Rob Hull, the Mail Online, reports:
Law-breaking cyclists should face tougher penalties but should also get better protection from aggressive drivers, a recent poll suggests.
The survey found that 86 per cent backed the introduction of greater punishment for cyclists who jump red lights and fail to obey other rules set out in the Highway Code.
But 80 per cent of those polled also called for penalties to be increased for drivers behaving aggressively towards cyclists and 68 per cent wanted a crackdown on passing bike riders too closely.

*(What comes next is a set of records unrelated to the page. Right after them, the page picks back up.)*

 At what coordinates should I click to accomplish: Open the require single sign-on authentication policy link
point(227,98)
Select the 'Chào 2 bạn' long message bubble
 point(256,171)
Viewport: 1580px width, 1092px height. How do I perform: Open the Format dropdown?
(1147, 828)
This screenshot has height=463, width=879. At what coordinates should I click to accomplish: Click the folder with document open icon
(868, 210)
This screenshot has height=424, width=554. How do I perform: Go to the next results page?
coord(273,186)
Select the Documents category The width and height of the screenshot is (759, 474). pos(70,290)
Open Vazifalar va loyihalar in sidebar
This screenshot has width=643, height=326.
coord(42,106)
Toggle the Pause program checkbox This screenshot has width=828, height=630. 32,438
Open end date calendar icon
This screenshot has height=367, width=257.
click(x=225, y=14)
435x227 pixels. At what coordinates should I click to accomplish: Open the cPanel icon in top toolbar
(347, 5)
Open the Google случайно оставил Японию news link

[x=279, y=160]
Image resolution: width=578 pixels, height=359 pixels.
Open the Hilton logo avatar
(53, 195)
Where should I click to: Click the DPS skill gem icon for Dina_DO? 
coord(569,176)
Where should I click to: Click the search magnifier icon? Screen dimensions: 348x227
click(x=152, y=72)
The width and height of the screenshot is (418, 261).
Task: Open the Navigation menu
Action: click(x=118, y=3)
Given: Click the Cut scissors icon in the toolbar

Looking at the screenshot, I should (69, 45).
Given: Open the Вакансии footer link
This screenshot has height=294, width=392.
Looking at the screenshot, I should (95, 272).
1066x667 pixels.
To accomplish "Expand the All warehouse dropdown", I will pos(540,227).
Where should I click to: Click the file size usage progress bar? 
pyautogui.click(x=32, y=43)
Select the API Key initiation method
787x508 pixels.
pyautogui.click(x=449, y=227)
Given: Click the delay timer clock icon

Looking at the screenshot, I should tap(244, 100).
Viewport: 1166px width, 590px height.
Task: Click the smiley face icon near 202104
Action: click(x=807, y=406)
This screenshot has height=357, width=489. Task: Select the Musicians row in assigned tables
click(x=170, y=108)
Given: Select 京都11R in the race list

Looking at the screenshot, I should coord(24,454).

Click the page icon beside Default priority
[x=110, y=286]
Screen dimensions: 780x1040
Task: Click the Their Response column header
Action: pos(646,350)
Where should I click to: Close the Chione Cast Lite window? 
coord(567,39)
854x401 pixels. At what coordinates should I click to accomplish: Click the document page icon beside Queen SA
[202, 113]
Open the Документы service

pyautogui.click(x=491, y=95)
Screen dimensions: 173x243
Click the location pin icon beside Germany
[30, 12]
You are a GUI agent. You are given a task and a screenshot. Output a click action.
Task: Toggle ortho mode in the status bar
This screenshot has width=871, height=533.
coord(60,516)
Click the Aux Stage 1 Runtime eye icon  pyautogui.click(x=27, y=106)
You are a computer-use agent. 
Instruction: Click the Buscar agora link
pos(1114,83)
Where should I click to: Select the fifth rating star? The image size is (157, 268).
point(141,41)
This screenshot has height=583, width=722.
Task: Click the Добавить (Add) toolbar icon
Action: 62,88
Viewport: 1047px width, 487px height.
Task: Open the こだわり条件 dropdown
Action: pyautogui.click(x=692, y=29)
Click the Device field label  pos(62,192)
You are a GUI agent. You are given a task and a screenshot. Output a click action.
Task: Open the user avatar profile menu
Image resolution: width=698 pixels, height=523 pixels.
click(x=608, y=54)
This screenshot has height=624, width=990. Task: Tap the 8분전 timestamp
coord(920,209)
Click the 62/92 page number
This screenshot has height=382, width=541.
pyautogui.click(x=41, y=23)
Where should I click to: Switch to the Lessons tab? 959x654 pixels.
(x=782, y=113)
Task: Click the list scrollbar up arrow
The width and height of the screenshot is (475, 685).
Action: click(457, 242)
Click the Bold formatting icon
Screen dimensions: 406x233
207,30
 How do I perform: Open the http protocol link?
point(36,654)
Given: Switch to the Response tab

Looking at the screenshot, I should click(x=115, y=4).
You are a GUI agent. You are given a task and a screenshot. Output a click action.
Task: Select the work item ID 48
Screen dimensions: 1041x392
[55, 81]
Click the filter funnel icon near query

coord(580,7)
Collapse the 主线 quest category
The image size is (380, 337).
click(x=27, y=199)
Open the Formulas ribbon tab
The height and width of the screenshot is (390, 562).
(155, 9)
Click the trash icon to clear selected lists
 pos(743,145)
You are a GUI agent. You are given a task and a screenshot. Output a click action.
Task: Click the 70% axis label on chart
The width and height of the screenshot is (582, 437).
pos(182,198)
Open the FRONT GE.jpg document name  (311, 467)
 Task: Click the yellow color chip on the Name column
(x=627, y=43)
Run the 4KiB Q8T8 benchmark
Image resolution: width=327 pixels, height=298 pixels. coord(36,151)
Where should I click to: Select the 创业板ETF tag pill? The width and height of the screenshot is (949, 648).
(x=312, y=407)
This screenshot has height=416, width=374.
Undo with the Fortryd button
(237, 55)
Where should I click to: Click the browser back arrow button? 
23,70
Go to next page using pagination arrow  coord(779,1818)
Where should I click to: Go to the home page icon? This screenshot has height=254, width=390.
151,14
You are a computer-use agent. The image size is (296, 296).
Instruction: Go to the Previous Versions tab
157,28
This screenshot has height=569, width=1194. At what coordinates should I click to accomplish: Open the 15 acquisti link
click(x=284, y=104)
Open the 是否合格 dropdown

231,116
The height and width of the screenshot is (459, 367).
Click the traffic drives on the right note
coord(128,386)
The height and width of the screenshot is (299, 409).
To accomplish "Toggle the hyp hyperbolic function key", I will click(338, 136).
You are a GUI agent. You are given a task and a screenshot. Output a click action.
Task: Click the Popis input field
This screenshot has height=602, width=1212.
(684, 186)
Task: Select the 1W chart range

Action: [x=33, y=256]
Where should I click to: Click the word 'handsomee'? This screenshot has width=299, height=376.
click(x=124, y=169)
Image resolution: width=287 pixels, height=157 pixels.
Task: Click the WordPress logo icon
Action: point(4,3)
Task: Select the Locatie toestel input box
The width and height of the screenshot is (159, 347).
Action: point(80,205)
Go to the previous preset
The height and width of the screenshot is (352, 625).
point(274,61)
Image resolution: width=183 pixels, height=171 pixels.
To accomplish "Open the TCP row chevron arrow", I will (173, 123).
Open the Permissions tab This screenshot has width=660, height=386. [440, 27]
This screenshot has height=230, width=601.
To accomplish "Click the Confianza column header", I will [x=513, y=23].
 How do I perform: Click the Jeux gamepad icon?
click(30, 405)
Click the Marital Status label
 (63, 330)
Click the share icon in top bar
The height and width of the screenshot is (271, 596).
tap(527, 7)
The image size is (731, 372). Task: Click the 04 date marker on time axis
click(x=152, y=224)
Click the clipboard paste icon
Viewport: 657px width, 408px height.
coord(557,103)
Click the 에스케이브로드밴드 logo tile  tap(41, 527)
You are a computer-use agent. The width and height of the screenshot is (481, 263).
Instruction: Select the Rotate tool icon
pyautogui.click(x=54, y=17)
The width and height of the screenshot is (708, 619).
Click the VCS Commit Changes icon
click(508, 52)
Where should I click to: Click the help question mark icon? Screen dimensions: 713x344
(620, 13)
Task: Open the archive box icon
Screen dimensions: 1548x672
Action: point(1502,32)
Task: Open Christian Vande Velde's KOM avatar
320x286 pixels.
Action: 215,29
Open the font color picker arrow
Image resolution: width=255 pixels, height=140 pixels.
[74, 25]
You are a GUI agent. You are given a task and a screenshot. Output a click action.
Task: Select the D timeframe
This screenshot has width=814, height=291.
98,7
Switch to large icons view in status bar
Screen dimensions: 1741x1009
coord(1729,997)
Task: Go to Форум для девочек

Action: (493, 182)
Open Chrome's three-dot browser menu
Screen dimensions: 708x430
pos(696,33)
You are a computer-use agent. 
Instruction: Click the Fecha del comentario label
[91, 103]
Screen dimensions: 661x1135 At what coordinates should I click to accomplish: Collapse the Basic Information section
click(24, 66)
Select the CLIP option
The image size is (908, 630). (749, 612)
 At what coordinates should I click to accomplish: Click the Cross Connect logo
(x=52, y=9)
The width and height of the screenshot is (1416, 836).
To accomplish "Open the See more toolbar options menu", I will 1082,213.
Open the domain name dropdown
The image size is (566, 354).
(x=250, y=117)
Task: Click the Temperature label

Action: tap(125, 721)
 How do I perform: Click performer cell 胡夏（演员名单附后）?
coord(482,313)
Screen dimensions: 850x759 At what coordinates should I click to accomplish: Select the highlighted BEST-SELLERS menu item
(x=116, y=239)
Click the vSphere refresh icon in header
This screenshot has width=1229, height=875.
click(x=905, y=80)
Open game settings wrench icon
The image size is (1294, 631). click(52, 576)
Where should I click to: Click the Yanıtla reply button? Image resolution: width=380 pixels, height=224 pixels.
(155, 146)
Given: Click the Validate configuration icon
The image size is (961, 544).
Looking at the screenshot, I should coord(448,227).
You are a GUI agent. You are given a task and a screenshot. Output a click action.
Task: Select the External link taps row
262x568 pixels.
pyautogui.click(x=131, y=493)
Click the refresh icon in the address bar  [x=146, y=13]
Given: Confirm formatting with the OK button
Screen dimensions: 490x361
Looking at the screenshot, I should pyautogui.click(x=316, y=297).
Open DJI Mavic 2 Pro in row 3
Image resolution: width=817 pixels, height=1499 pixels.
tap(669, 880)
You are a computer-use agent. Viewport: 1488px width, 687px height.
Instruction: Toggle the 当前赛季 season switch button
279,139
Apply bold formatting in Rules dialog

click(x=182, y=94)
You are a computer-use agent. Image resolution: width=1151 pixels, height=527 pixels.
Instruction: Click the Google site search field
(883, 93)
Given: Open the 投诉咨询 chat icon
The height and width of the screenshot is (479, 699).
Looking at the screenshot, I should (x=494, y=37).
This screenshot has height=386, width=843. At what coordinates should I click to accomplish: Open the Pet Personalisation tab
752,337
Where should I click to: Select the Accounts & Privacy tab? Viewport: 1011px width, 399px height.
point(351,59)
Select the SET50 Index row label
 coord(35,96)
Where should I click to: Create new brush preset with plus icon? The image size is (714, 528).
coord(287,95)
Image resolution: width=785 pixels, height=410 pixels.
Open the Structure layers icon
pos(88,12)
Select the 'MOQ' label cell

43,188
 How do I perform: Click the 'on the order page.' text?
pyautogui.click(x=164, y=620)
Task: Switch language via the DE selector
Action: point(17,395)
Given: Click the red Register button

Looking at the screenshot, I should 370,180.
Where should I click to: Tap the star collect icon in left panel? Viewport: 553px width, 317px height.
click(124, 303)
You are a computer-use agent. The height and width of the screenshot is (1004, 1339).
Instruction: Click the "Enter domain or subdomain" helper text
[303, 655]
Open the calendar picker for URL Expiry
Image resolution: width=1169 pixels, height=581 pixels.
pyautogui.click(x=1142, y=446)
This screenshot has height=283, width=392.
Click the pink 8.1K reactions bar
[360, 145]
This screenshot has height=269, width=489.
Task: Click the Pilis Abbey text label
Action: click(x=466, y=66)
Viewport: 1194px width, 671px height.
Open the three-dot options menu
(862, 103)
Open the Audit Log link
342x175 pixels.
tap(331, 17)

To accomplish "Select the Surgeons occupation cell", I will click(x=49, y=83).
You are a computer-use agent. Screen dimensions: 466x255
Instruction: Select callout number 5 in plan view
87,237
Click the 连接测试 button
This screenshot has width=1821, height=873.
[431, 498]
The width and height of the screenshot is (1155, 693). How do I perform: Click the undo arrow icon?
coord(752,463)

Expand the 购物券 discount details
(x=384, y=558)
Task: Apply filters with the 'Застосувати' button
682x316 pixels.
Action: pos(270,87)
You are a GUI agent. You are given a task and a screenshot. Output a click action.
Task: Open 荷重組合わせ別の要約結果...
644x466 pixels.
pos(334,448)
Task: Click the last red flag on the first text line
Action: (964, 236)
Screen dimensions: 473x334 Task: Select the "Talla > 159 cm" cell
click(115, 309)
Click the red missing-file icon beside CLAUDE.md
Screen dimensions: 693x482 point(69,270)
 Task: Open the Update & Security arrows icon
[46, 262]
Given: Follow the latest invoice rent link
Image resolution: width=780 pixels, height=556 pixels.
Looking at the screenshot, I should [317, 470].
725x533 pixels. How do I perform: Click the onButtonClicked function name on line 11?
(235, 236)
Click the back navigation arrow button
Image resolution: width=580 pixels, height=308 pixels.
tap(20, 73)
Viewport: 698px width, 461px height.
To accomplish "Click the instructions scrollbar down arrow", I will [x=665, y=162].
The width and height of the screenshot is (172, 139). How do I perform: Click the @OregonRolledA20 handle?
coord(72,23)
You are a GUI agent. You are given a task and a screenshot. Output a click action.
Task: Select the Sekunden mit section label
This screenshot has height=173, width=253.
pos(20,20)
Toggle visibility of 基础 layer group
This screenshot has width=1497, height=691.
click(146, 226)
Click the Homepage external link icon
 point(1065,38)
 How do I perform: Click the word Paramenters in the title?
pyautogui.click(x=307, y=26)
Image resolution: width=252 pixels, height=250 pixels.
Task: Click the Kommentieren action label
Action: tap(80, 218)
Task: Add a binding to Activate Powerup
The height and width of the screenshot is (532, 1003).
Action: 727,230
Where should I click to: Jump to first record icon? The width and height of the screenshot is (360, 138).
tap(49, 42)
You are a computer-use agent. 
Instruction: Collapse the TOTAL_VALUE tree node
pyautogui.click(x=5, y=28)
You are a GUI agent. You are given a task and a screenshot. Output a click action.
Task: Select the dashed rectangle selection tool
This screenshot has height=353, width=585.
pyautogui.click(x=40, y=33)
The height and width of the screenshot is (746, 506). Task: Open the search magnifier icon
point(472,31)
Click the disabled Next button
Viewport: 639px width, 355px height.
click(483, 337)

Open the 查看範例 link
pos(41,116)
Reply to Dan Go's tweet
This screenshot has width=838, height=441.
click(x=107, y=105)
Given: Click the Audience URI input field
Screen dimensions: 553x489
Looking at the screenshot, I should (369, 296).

The survey also proposed new measures to govern the safety of cyclists and other road users, including a compulsory bicycle MOT test - backed by a third - and registration plates for all bikes - backed by just over half at 59 per cent.
The study was part of Halfords' Sharing the Road Report, which was powered by a YouGov survey of 2,042 Britons.
Of those questioned, four in five (81 per cent) said they wanted to see tougher action taken against those who cycle aggressively, as well as penalties for anyone on two wheels who fails to abide by the same laws as motorists.
Half also backed the idea for all cyclists to have to pass a cycling proficiency test before being allowed on the road, while a quarter said they wanted to see on-the-spot Highway Code tests administered to riders seen to be bending the law.
Almost three in five (59 per cent) also wanted the introduction of number plates for all bicycles to help the police track two-wheeled repeat offenders.
There have been calls for stricter rules for bikes following the recent Charlie Alliston case.
The 20-year-old was cleared of manslaughter but convicted of a lesser offence of causing bodily harm by wanton and furious driving following the death of 44-year-old mother-of-two Kim Briggs in a collision. Alliston was riding a track bike with no front brakes, which is illegal on the road.
More than a third (35 per cent) of the panel surveyed said similar instances could be prevented if all bicycles were required to have regular servicing, similar to the MOT test motor vehicles have to undertake.
As many as 65 per cent of those polled said they wanted riders to wear reflective clothing at all times to ensure they're seen by drivers and pedestrians while 45 per cent wanted dedicated cycles lanes on all UK roads to guarantee the safety of the vulnerable road users.
In keeping with the study's road sharing focus, there were also suggestions to improve the behaviour of motorists.
Four in five said they wanted penalties to be increased for those found to be driving aggressively towards cyclists and 68 per cent wanted tougher punishment for those who pass bike riders too closely.
Another 18 per cent also believe that a bicycle-riding section should be added to the driving test.
Commenting on the findings, Karen Bellairs, chief customer officer at Halfords said: 'Our state-of-the-nation report on sharing the road suggests that there are tensions on both sides, amidst rising levels of traffic, and as driver and cyclist numbers rise.
'Reassuringly, however, when we delve into the statistics, it’s not so much an ‘us and them’ attitude that we find, but rather a ‘let’s work together’ mindset, with widespread support from motorists towards cyclists – and vice versa.
'There is a genuine willingness to share the road, something that Halfords, which champions motoring as well as cycling, is very keen to foster.'
If the roads are to be successfully shared by both drivers and cyclists, it seems logical that both pass a test to be able to travel safely side by side. This would remove the risk of unpredictability from cyclists and drivers and make for safer roads.